* Exercise aim: Take the entries that follow and return exactly the lines from the one holding "Image resolution: width=424" through the one holding "Given: Go to previous return date arrow", both included. Nothing else is needed.

* Available records:
--*--

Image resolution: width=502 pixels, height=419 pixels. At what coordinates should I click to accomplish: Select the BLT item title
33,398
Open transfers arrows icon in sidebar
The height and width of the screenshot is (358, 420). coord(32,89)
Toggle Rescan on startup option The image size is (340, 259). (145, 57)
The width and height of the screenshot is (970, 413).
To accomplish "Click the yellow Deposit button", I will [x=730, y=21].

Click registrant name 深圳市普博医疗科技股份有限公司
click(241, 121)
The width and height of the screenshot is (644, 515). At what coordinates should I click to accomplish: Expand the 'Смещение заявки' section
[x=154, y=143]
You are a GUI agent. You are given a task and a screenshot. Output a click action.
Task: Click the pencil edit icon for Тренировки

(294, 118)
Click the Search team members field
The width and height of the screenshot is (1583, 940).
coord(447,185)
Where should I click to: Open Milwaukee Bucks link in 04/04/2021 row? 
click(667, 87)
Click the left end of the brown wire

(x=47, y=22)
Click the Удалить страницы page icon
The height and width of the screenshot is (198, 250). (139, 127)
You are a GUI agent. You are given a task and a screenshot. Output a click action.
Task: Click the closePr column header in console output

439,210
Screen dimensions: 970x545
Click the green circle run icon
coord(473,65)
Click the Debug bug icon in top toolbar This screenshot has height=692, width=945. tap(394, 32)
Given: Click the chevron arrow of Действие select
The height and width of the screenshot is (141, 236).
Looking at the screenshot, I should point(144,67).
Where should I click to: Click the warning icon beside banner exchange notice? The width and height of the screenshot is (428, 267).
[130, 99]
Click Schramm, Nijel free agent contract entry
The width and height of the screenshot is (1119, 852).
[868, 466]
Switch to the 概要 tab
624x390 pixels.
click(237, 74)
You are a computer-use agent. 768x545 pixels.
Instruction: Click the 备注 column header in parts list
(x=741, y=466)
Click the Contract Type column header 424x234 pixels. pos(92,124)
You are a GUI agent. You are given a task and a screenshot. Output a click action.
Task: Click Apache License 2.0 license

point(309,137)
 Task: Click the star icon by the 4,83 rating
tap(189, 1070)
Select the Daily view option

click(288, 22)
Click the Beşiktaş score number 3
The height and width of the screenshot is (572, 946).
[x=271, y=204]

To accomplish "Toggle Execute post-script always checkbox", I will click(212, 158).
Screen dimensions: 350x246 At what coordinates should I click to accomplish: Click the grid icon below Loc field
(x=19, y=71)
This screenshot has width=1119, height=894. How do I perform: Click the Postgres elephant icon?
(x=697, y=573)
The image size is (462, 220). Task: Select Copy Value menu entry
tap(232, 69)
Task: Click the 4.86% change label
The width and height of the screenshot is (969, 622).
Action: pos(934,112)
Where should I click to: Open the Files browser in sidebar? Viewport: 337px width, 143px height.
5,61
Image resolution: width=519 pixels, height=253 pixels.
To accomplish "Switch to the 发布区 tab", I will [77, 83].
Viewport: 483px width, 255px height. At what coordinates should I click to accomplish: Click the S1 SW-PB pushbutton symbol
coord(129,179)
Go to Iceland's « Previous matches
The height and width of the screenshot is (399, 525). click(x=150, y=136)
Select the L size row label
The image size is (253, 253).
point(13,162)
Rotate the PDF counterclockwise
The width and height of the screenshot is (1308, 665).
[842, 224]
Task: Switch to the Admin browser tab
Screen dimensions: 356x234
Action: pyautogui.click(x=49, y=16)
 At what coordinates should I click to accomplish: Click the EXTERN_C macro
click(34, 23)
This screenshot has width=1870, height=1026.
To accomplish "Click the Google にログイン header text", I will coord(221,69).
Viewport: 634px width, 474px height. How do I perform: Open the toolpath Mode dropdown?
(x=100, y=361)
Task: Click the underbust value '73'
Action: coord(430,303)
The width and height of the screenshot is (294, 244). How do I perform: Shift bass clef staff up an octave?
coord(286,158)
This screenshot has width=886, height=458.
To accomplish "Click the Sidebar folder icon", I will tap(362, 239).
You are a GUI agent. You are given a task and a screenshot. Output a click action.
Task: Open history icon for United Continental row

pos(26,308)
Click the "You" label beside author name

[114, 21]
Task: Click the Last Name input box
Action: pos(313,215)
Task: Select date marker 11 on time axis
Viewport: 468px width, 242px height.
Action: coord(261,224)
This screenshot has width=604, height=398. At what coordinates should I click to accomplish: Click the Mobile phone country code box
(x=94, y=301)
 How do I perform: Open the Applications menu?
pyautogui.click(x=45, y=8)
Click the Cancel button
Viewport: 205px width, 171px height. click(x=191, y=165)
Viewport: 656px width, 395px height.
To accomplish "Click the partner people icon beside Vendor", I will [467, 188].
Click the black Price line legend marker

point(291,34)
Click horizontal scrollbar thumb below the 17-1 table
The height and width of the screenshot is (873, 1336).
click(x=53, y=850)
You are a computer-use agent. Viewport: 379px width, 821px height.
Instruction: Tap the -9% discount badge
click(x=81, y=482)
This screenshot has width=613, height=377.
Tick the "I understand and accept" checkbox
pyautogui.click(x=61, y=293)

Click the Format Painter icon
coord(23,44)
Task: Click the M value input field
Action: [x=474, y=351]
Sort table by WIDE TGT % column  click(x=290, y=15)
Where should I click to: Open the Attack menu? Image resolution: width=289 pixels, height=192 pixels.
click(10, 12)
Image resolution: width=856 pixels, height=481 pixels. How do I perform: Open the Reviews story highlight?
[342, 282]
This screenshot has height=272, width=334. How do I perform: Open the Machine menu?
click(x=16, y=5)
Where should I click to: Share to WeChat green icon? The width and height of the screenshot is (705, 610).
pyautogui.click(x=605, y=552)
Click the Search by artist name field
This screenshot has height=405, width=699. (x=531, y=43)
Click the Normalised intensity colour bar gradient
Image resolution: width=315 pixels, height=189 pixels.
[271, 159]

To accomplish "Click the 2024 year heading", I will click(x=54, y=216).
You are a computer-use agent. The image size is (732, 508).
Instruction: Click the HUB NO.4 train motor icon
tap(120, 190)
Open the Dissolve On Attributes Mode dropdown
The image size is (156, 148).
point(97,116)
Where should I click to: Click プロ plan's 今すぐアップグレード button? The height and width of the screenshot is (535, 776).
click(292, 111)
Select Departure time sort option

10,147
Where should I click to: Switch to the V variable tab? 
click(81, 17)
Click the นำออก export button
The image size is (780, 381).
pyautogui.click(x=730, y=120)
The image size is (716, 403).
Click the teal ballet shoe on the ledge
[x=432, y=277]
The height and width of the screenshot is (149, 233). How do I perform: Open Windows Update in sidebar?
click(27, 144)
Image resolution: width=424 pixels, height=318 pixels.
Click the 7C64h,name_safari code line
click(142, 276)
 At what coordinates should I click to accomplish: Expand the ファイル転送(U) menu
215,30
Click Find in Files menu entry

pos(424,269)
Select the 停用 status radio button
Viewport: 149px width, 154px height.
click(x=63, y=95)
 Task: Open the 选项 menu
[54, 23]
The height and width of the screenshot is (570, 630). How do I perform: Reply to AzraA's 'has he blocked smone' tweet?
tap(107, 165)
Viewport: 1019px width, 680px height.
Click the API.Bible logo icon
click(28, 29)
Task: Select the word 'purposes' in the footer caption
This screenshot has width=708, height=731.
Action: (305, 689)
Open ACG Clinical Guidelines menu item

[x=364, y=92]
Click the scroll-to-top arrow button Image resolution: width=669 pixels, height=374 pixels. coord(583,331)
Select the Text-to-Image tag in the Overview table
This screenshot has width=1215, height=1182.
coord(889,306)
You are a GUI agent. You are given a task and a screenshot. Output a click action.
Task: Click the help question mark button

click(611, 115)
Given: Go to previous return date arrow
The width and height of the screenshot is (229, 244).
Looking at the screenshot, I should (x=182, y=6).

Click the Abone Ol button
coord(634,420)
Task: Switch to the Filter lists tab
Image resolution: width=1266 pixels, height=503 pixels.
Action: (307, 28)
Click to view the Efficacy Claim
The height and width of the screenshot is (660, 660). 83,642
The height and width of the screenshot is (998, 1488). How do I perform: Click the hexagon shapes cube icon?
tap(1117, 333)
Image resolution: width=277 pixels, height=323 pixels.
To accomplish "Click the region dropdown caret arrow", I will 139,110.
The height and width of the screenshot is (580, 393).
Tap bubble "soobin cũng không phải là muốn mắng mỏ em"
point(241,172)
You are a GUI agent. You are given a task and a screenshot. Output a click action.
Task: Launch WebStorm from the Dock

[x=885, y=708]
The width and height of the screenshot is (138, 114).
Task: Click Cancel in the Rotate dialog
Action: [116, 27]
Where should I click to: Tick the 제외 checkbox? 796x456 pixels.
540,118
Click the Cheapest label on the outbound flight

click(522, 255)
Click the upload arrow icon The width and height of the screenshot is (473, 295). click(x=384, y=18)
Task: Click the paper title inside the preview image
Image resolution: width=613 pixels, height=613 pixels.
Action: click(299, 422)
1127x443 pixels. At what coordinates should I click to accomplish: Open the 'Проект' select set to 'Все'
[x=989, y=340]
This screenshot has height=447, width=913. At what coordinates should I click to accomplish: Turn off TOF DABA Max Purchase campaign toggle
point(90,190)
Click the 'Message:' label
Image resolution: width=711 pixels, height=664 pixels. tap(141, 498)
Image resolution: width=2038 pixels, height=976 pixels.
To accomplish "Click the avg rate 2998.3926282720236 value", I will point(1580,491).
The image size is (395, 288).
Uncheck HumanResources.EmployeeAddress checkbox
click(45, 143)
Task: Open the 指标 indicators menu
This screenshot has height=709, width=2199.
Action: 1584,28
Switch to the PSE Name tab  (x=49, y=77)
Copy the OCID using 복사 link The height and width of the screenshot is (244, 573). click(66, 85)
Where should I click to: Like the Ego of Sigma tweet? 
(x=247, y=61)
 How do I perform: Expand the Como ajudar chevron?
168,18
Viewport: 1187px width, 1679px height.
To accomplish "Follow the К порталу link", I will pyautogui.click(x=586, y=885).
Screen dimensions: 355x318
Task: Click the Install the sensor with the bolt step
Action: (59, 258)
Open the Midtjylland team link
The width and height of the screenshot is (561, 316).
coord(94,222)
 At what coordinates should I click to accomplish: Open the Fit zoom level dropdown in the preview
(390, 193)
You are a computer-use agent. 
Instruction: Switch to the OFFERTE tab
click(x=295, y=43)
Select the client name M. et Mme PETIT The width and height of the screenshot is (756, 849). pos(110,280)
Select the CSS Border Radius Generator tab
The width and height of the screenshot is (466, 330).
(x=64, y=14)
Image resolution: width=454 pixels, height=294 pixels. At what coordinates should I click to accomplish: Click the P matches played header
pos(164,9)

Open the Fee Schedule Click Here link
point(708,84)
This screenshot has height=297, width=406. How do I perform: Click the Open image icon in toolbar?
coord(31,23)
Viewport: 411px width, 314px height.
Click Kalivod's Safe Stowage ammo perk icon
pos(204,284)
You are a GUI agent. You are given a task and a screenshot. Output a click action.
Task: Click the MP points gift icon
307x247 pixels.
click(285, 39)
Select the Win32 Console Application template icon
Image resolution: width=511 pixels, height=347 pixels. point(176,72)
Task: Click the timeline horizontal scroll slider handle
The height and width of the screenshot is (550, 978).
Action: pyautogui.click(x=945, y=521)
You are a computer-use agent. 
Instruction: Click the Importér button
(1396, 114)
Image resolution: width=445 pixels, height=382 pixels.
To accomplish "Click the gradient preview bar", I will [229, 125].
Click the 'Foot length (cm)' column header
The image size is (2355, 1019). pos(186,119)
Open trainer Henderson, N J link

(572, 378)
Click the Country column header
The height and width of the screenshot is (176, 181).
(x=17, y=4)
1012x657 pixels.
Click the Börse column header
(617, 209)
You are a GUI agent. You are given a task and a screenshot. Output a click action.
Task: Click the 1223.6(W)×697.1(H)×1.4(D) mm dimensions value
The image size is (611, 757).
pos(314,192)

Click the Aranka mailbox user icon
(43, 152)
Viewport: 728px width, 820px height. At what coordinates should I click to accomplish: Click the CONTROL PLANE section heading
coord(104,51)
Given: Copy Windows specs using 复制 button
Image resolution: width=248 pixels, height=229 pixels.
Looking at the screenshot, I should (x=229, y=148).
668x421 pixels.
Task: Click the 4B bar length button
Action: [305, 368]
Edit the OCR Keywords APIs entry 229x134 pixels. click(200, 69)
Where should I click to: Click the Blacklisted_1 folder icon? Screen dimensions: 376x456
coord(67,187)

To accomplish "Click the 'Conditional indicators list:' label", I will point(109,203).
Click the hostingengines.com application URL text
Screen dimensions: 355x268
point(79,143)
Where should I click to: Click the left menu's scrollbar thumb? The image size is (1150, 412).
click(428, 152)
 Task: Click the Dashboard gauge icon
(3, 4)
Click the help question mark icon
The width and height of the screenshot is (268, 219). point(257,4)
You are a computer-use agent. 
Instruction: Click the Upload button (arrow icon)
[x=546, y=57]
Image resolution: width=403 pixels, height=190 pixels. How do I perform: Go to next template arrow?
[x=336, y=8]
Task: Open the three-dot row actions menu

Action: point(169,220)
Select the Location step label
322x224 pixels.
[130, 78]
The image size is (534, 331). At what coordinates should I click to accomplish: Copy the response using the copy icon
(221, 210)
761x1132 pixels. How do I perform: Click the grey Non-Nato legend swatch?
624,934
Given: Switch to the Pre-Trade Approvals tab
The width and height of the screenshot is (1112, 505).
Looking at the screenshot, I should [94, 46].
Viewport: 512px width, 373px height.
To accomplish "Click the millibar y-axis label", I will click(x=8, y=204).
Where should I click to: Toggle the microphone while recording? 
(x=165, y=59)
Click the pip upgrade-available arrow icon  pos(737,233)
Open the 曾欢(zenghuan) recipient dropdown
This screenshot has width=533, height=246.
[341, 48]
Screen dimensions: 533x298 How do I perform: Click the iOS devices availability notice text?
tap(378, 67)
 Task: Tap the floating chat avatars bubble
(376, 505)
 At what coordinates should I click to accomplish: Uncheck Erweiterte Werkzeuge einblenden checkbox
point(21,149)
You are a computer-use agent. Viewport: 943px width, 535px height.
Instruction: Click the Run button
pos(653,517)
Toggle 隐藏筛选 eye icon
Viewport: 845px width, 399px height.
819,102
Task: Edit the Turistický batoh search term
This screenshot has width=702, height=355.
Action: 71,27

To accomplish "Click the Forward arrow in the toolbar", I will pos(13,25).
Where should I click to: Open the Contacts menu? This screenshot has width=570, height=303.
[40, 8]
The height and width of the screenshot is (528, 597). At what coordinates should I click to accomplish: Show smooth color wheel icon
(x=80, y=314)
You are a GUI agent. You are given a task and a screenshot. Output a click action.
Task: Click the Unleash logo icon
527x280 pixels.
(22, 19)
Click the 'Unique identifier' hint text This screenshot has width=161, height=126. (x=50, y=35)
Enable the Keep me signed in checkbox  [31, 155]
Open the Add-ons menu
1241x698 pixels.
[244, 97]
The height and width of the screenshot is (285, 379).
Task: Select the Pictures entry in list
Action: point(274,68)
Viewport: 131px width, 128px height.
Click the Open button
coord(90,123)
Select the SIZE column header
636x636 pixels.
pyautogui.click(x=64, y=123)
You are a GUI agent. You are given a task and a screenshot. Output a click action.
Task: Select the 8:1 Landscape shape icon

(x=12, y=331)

--*--

* Response:
Image resolution: width=424 pixels, height=318 pixels.
Click the 7C64h,name_safari code line
click(142, 276)
 At what coordinates should I click to accomplish: Expand the ファイル転送(U) menu
215,30
Click Find in Files menu entry

pos(424,269)
Select the 停用 status radio button
Viewport: 149px width, 154px height.
click(x=63, y=95)
 Task: Open the 选项 menu
[54, 23]
The height and width of the screenshot is (570, 630). How do I perform: Reply to AzraA's 'has he blocked smone' tweet?
tap(107, 165)
Viewport: 1019px width, 680px height.
Click the API.Bible logo icon
click(28, 29)
Task: Select the word 'purposes' in the footer caption
This screenshot has width=708, height=731.
Action: (305, 689)
Open ACG Clinical Guidelines menu item

[x=364, y=92]
Click the scroll-to-top arrow button Image resolution: width=669 pixels, height=374 pixels. coord(583,331)
Select the Text-to-Image tag in the Overview table
This screenshot has width=1215, height=1182.
coord(889,306)
You are a GUI agent. You are given a task and a screenshot. Output a click action.
Task: Click the help question mark button

click(611, 115)
Given: Go to previous return date arrow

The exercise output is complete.